Иное дело либерал Карл Бек. Жизнерадостный и добродушный человек был, несомненно, из тех, кто стал учителем потому, что ему не удалось реализовать свои представления о профессии. В принципе он, когда-то получивший кандидатскую степень за работу о Готфриде Келлере, был скорее литератором, нежели педагогом. Возможно, что я был его любимым учеником. Так случилось, что мы шли в школу одной и той же дорогой. Когда я встречал Бека, то приветствовал, как требовали школьные правила, словами «Хайль Гитлер» – этого требовали и от евреев. Бек тоже поднимал руку, ведь за нами вполне мог наблюдать какой-нибудь другой учитель или ученик. Но учитель не говорил «Хайль Гитлер», – пробормотав лишь «Добрый день», он принимался беседовать со мной о литературе, в том числе о Гейне.
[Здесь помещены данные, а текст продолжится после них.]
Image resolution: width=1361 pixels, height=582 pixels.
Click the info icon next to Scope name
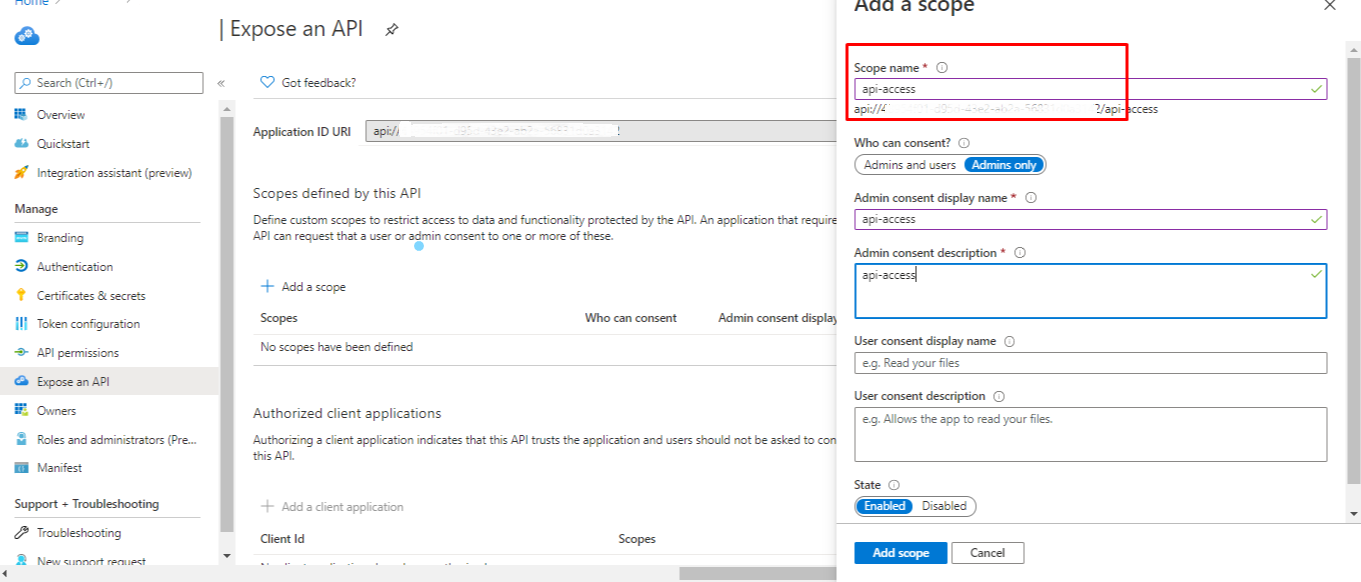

За сочинения я почти всегда получал единицу. Бек счел просто блестящей мою классную работу на тему «Мефистофель – опыт характеристики». Правда, однажды я боялся получить всего лишь удовлетворительную оценку. Это тоже было классное сочинение, посвященное интерпретации стихотворения Шиллера «Пегас в ярме». Меня постигло несчастье: в самый последний момент, когда мы уже должны были сдавать тетради, я вдруг заметил, что большой раздел тщательно структурированного текста приводил к утверждению хотя и смелому, но неверному. Решившись, я перечеркнул эту часть и изменил нумерацию разделов, хотя и знал, что это – непростительный грех.

Тем не менее, к моему вящему удивлению, Бек оценил и эту работу «очень хорошо». Я говорю о происшедшем только из-за обоснования, которое произвело на меня тогда большое впечатление. Бек сказал примерно следующее: «Я ставлю вам “отлично” по двум причинам. Во-первых, из-за мысли, содержавшейся в зачеркнутом разделе, а во-вторых, из-за того, что вы в конце концов отвергли эту мысль. Она была хотя и оригинальна, но неверна».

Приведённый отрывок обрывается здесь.